EXERCISE: From the listing below, retype exactly the line holding "The width and", the line holding "Open Gộp PDF from the navigation bar", and the lines between them; skip everything else.

RECORDED DATA:

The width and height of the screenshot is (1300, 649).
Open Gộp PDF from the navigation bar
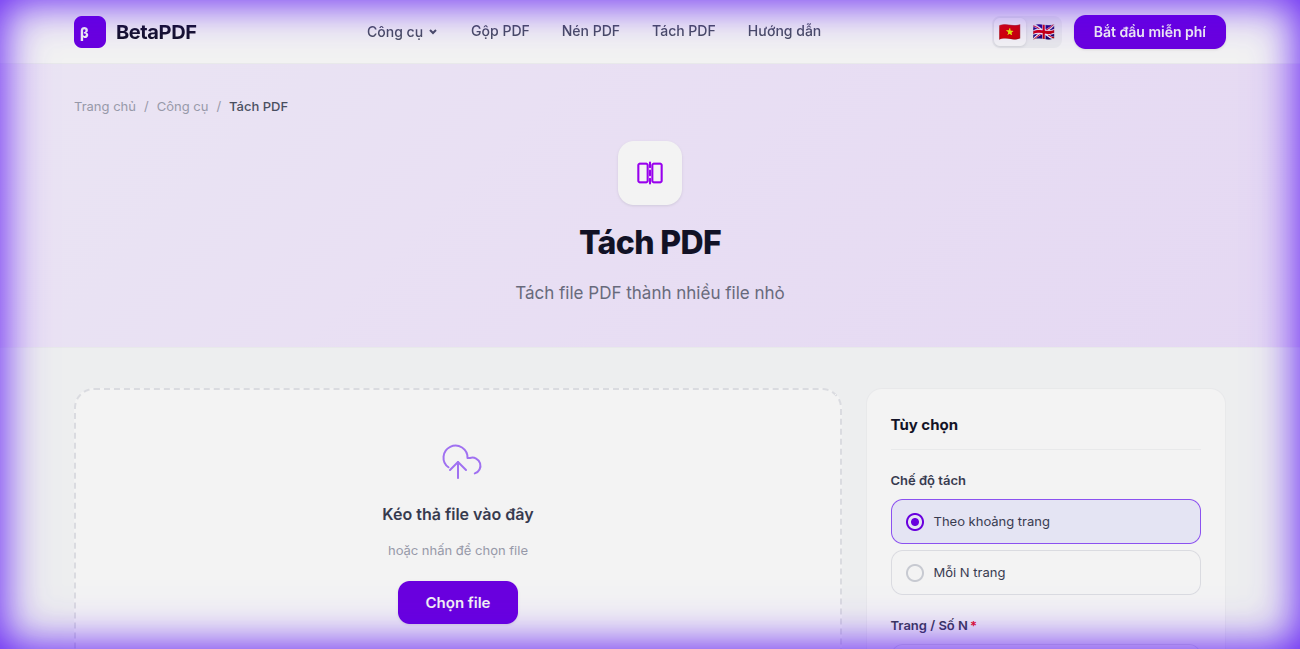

...

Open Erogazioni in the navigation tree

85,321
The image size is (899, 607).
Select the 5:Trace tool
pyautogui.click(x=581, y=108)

TASK OUTPUT:
The width and height of the screenshot is (1300, 649).
Open Gộp PDF from the navigation bar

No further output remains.